And with Downs gone one way, Wren's troop gone another, and Blakely
here clamoring to follow, Cutler was mentally torn out of shape. He
believed it his duty to hold Blakely at least until the colonel came,
and he lacked the "sand" to tell him so.
From Wren not another word had been received direct, but Bridger at
the agency had sent word that the Indians there were constantly in
receipt of news from the hostiles that filled them with excitement.

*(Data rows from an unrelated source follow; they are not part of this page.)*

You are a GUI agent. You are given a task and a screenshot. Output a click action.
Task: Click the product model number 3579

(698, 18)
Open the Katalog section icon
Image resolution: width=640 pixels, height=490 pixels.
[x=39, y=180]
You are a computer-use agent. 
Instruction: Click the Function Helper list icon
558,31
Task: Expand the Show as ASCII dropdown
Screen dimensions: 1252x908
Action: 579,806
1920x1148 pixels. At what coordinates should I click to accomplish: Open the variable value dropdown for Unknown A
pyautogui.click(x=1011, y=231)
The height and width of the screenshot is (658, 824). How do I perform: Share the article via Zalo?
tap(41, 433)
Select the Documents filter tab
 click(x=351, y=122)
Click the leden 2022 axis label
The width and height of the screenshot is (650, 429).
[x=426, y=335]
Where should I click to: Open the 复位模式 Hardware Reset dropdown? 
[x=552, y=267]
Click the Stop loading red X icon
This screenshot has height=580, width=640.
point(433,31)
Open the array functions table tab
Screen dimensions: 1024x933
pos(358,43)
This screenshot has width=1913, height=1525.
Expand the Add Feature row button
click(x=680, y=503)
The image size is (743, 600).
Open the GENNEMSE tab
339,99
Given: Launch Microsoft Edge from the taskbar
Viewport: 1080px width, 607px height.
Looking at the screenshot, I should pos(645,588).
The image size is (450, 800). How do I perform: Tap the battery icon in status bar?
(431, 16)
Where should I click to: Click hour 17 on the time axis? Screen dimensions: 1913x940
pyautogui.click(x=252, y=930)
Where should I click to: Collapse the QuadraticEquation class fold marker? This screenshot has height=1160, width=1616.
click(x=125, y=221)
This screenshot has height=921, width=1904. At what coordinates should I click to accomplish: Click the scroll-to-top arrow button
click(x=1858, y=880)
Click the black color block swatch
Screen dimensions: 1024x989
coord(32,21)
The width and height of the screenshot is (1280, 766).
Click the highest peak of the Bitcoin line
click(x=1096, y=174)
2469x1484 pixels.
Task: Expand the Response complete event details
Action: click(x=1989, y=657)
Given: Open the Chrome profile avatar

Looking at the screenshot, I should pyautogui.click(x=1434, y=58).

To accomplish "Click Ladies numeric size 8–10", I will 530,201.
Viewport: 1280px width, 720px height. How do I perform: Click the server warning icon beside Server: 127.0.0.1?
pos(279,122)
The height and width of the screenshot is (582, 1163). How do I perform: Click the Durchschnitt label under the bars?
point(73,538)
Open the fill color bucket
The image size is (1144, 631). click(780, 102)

Wren, at last accounts, had gone into the mountains south of Sunset
Pass toward Chevlon's Fork, and his trail was doubtless watched to
head off couriers or cut down stragglers. Blakely's appeal to be
allowed to follow and join his troop had been declared foolish, and
the attempt foolhardy, by Captain Cutler. This and not the real reason
was given, coupled of course, with the doctor's dictum. But even
Graham had begun to think Blakely would be the better for anything
that would take him away from a station where life had been one swift
succession of ills and mishaps.
And even Graham did not dream how sorely Blakely had been hit. Nor
could he account for the access of nervous irritability that possessed
his patient all the livelong day, while waiting, as they all were, for
the coming of Colonel Byrne. Mrs. Sanders declared to Mrs. Graham her
private impression that he was on the verge of prostration, although,
making an effort, Blakely had appeared at breakfast after an early
morning walk, had been most courteous, gentle, and attentive to her
and to her wholesome, if not actually homely, Kate. How the mother's
heart yearned over that sweet-natured, sallow-faced child! But after
breakfast Blakely had wandered off again and was out on the mesa,
peering through a pair of borrowed glasses over the dreary eastward
landscape and up and down the deep valley. "How oddly are we
constituted!" said Mrs. Sanders. "If I only had his money, I'd never
be wearing my heart out in this desert land." She was not the only
army wife and mother that should have married a stockbroker--anything
rather than a soldier.
The whole post knew by noon that Byrne was coming, and waited with
feverish impatience. Byrne was the power that would put an end to the
doubts and distractions, decide who stabbed Pat Mullins, who set fire
to the "beetle shop," where Epsom Downs had gone, and could even
settle, possibly, the long-doubtful question, "Who struck Billy
Patterson?" Sandy believed in Byrne as it did in no one since the days
of General Crook. With two exceptions, all Sandy society was out on
the parade, the porticoes, or the northward bluff, as the sun went
down. These two were the Misses Wren. "Angela," said Miss Janet, "is
keeping her room to-day, and pretending to keep her temper"--this to
Kate Sanders, who had twice sought admission, despite a girlish awe
of, if not aversion to, this same Aunt Janet.